Similarly, the serum levels of the inflammatory cytokine IL-12 sharply increased (vs. untreated controls) (Figure 1F), whereas the specific antiinflammatory cytokine IL-10, a marker of restorative macrophages (24), dramatically decreased (Figure 1G), indicating an impaired systemic inflammatory condition.
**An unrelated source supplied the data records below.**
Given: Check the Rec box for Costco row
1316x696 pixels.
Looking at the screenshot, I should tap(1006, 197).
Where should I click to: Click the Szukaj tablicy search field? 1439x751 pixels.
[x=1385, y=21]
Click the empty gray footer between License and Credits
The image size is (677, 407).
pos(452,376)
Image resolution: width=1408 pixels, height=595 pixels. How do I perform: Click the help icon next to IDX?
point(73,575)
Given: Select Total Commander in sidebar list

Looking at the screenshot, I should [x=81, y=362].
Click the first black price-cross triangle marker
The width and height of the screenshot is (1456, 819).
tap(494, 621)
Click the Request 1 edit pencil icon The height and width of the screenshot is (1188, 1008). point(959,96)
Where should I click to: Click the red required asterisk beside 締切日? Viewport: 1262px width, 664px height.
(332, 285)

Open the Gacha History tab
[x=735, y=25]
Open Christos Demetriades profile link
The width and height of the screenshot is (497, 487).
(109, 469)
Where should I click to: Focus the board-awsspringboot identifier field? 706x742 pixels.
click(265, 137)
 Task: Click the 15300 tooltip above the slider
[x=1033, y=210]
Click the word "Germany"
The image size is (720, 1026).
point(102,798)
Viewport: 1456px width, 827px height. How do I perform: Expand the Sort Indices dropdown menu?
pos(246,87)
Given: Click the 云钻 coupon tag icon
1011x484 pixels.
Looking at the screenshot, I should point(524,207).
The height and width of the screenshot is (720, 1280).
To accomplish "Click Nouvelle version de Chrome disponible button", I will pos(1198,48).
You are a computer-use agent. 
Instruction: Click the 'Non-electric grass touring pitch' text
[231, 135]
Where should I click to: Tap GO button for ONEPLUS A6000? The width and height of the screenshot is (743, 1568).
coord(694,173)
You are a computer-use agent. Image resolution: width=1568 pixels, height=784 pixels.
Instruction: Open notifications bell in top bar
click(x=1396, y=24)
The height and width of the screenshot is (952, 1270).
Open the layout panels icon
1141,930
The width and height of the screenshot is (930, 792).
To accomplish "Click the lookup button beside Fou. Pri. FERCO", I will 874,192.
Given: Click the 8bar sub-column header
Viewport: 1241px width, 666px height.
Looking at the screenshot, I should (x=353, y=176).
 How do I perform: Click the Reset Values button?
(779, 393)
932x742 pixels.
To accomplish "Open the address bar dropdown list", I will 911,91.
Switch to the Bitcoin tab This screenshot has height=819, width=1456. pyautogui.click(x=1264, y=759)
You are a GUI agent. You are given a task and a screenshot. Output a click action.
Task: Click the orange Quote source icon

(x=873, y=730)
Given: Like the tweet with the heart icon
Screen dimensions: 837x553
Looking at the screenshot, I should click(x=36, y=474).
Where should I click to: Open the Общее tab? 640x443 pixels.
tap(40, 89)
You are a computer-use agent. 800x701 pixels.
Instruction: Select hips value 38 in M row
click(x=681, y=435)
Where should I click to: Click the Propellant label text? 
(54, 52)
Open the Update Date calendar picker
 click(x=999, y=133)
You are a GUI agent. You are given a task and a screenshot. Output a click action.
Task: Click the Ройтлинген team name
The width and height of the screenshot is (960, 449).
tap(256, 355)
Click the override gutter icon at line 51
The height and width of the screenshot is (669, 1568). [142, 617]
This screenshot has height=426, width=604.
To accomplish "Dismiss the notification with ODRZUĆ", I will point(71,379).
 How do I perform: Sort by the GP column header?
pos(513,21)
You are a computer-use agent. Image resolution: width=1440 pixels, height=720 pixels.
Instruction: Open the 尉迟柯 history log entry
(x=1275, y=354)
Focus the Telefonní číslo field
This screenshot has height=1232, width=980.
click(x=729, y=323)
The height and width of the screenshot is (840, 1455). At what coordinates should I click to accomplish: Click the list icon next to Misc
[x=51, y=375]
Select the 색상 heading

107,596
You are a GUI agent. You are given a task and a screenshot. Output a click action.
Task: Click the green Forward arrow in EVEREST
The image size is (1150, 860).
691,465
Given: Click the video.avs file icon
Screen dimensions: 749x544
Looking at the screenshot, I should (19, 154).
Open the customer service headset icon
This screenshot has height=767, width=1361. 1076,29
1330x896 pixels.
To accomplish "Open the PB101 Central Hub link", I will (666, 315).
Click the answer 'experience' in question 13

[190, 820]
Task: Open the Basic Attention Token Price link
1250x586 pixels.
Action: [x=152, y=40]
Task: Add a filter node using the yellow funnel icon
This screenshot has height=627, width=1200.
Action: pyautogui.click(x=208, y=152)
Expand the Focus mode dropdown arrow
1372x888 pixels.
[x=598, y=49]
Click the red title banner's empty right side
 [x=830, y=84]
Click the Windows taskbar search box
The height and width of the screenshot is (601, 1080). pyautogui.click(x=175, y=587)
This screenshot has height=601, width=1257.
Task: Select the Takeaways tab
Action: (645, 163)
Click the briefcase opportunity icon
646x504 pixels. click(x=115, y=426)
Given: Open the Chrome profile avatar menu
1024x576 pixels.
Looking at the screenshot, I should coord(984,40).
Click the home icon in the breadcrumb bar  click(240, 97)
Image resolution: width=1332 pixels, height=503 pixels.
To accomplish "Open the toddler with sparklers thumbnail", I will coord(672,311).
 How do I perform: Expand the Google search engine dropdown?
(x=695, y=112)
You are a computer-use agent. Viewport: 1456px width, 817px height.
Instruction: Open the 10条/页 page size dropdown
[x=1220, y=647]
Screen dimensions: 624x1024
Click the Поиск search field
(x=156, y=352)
To further assess the proinflammatory function of neutrophils in SRLI, we defined a liver macrophage phenotype profile of our experimental groups shown in Figure 1A by staining with antibodies specific for either proinflammatory (Ly6C) or restorative (CD163 and CD14) macrophage markers (24–29). The area stained for Ly6C was significantly expanded in neutrophil-depleted mice when observed in relation to those mice that did not undergo neutrophil depletion (Figure 2, A and B). Conversely, the staining for CD163- and CD14-positive macrophages was significantly lower in mice given anti-Ly6G mAb compared with their control animals not treated with anti-Ly6G mAb (Figure 2, C and D). To further support these data, we determined that treatment with anti-Ly6G mAb resulted in a pronounced upregulation of transcripts of the monocyte chemoattractants Ccl4 and Ccl2 (refs. 30, 31, and Figure 2, E and F), which partly correlated with the hepatic levels of CCL2 and the CCL3 and CCL4 receptor CCR5 (Supplemental Figures 4 and 5).

Figure 2

Neutrophil depletion results in persistence of classically activated hepatic macrophages during SRLI. (A) Representative microphotographs of dissected livers stained for proinflammatory, restorative, and antiinflammatory macrophages using antibodies against Ly6C, CD163, or CD14, respectively. Scale bars: 100 μm. (B–D) Area positive for Ly6C, CD163, or CD14 expressed as percentage and assessed with ImageJ software in 10 aleatory selected images. *P < 0.05, **P < 0.01, ***P < 0.001, ****P < 0.0001, 1-way ANOVA, n = 3–4 per group. (E and F) Hepatic expression of Ccl4 and Ccl2 transcripts as measured by quantitative RT-PCR, relative to B2m mRNA housekeeping gene. *P < 0.05, ****P < 0.0001, 1-way ANOVA. Data are represented as means ± SD, n = 3–6 per group. Representative experiment of 2 independent repeats.

Taken together, these results illustrate the contribution of neutrophils in SRLI.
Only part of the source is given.